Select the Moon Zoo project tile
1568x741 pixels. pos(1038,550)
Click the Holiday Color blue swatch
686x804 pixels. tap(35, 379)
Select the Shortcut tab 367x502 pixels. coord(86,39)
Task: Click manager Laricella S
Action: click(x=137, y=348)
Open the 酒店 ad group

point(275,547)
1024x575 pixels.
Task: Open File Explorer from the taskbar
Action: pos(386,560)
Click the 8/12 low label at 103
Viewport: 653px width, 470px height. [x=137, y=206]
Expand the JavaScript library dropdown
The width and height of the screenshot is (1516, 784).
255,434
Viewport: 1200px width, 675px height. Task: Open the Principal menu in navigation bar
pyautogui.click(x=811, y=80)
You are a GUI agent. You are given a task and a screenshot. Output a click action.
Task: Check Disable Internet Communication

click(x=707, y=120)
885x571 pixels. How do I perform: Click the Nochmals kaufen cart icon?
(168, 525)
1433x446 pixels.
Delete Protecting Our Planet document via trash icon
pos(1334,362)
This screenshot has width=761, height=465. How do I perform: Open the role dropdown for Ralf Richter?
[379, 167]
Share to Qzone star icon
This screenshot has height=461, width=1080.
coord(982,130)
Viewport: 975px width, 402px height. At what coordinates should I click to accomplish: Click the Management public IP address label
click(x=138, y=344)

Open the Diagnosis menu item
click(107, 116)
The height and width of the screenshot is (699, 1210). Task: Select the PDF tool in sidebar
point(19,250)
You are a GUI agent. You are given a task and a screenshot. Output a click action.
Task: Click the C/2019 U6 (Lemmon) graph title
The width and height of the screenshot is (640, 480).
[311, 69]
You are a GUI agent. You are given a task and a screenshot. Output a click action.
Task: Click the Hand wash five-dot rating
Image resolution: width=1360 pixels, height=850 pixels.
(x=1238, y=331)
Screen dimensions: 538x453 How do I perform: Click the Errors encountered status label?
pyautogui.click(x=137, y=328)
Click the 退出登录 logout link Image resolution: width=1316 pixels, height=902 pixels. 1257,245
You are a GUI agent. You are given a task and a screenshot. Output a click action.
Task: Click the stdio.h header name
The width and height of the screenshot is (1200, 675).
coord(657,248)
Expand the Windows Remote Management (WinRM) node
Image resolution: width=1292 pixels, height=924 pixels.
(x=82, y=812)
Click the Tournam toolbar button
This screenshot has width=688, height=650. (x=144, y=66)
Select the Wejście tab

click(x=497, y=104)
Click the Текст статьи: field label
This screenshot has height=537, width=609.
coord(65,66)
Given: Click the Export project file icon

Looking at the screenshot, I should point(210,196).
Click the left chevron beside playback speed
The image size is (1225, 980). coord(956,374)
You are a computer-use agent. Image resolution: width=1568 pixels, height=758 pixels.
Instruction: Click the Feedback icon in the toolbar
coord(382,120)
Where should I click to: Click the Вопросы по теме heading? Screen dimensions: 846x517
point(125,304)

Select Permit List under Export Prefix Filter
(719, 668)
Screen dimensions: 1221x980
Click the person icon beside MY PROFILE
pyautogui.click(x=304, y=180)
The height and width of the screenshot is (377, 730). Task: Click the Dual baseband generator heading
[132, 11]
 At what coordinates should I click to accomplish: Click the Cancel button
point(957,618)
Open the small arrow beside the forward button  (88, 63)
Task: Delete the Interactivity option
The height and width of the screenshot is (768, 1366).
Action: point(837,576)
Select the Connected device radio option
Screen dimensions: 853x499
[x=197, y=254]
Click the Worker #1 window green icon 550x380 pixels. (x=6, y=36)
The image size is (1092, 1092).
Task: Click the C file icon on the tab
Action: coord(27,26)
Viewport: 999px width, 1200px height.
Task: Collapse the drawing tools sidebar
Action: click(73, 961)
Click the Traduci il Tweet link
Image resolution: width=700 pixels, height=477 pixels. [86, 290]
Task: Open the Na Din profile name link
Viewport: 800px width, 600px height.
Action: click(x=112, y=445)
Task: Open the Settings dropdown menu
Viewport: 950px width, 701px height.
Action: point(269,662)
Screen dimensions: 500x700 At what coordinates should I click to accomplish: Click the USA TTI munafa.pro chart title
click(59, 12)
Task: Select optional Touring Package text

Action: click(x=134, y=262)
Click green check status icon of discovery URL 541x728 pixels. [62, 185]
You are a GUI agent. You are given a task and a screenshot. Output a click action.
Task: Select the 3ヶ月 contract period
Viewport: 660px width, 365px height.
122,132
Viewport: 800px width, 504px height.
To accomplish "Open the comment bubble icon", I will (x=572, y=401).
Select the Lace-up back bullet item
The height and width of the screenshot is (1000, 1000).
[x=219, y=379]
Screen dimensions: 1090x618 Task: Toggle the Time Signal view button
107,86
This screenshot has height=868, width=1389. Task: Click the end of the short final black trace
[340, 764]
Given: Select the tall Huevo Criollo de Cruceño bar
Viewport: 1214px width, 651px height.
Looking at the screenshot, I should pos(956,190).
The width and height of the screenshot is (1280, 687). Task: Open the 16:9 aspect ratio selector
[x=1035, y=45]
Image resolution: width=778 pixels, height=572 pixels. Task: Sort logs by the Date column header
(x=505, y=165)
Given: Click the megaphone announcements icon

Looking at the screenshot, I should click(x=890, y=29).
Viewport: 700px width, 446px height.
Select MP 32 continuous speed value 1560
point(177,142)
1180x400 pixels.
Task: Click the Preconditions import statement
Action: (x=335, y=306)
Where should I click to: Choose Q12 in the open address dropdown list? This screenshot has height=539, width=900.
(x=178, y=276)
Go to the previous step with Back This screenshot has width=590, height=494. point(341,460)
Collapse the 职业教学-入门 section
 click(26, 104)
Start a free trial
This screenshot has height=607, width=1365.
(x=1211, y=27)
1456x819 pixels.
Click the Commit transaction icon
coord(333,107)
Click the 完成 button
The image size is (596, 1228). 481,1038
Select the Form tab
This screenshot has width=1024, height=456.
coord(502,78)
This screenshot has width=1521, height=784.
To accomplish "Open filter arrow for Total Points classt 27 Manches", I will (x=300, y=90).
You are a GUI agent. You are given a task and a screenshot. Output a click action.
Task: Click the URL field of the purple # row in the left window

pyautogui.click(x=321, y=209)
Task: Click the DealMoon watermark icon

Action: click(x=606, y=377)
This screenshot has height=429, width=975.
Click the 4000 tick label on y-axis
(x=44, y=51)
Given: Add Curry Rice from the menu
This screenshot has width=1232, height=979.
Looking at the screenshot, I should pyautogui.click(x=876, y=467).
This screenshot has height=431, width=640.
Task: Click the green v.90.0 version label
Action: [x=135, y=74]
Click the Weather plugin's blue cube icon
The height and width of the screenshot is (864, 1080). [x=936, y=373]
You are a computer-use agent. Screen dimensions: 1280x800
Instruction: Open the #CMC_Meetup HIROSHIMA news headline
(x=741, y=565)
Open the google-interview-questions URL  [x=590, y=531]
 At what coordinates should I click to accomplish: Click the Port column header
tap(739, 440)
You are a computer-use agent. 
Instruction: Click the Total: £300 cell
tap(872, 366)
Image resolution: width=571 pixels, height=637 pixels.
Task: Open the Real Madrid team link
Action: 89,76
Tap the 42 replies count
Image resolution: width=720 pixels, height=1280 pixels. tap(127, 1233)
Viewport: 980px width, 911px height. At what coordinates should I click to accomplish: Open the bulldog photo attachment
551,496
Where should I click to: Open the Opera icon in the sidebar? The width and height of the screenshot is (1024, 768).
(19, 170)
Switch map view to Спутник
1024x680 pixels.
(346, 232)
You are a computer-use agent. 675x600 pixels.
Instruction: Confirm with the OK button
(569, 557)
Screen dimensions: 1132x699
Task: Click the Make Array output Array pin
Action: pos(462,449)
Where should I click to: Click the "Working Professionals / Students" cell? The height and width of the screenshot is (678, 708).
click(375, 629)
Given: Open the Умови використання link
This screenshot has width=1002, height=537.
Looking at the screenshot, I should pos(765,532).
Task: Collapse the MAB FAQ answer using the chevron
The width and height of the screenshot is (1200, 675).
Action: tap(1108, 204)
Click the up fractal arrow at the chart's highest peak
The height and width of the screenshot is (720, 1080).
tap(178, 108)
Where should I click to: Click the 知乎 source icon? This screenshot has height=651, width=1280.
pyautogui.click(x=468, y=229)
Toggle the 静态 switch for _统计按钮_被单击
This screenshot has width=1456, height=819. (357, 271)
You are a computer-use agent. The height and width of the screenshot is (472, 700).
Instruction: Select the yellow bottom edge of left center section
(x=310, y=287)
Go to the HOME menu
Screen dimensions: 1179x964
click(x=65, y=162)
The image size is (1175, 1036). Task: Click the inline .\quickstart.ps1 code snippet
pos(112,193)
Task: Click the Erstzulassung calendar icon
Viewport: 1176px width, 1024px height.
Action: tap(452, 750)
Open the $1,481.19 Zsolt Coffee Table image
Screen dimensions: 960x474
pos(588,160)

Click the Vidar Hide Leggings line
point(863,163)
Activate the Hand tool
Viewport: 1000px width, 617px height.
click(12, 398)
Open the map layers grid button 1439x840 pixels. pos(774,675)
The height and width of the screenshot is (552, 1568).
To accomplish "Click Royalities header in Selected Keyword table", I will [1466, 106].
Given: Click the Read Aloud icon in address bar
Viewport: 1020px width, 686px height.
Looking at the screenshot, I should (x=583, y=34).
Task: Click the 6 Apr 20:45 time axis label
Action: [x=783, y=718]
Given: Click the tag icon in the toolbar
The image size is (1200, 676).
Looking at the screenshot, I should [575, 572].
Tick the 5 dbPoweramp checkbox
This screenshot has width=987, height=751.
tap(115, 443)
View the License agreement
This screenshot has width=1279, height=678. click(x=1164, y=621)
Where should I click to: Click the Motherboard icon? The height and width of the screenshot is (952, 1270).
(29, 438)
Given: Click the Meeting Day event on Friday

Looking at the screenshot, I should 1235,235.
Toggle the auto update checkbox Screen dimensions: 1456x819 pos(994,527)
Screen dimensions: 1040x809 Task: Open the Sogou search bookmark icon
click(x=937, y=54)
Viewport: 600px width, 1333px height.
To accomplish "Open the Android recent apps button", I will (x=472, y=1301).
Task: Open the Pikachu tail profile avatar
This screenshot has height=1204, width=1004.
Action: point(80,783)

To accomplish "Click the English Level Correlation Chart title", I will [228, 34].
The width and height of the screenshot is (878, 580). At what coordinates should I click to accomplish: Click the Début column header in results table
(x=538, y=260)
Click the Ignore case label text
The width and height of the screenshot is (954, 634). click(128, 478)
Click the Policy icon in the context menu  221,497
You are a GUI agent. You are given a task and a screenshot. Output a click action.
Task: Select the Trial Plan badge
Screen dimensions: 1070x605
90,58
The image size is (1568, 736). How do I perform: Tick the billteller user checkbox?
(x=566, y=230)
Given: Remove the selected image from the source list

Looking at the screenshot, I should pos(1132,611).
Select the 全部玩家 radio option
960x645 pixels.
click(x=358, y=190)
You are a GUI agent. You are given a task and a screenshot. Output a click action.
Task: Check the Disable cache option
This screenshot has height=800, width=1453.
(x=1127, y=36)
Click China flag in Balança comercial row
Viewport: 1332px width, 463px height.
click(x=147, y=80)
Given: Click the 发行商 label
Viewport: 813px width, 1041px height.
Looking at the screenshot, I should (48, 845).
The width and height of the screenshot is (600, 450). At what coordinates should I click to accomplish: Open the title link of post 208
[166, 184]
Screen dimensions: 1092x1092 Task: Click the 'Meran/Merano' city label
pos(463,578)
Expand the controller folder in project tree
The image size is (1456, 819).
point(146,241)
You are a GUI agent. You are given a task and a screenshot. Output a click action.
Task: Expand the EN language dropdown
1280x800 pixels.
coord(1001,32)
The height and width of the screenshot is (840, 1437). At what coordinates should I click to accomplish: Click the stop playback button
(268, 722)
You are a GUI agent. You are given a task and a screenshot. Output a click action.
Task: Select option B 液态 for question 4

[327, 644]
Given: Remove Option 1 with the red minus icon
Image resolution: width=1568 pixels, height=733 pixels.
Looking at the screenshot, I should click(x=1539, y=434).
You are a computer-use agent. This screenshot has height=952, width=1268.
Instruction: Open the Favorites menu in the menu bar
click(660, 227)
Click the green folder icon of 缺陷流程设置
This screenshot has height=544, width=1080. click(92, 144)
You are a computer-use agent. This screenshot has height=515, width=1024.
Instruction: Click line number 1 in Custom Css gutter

* [EXERCISE AIM]: Out of the preceding entries, pull each line that contains the word "arrow".

* [PROBLEM SOLUTION]:
Open the small arrow beside the forward button  (88, 63)
To accomplish "Open filter arrow for Total Points classt 27 Manches", I will (x=300, y=90).
Click the up fractal arrow at the chart's highest peak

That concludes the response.